Elsewhere, cable management hasn't changed with three rubber-grommeted holes and three Velcro straps at hand to route all the wires. It's a logical arrangement, though we are having doubts about the built-in fan and LED hub. Powered by SATA, the hub can be used to connect half-a-dozen three-pin fans, as well as four LED strips. A single red LED strip is included in the bundle, but given the added cable clutter that's introduced, we might have preferred higher-quality, ultra-quiet PWM fans that connect directly to the motherboard. You could argue that today's high-end boards are outfitted with plentiful four-pin headers and BIOS fan control precise enough to negate the need for a hardware hub.

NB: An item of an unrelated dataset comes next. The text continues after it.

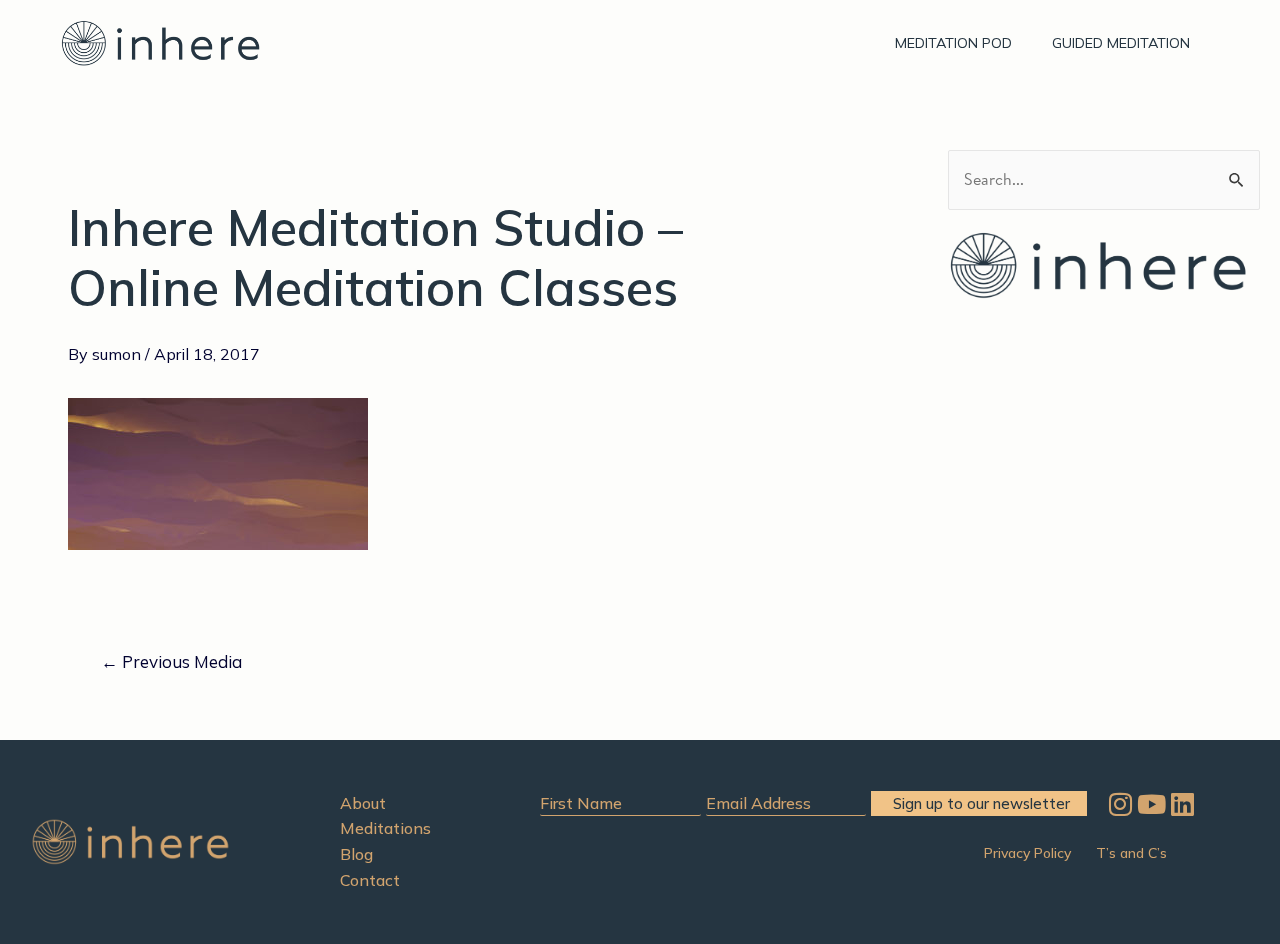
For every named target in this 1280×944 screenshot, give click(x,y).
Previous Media (171, 661)
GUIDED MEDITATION (1121, 43)
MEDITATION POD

The case looks so damn good that some of the niggles are easily overlooked, but there are a couple of elements that Cooler Master has overlooked. We don't like the fact that the front I/O panel requires a Molex power connector in order to illuminate, the plastic 3.5in drive trays aren't befitting a case of this ilk and just a few small tweaks could elevate the Maker 5t from great to near-perfect. We'd ditch the fan hub and replace the basic stock fans with something similar to be quiet! Silent Wings 3 PWMs, add USB 3.1 Type-C to the I/O panel, and find a way to relocate the side-panel lock mechanism to the back of the case so as not to interrupt the stylish glass.

Still, if you loved the MasterCase Maker 5 but felt that the all-black veneer was a little too monotonous for your taste, the Maker 5t's dash of panache could be right up your street.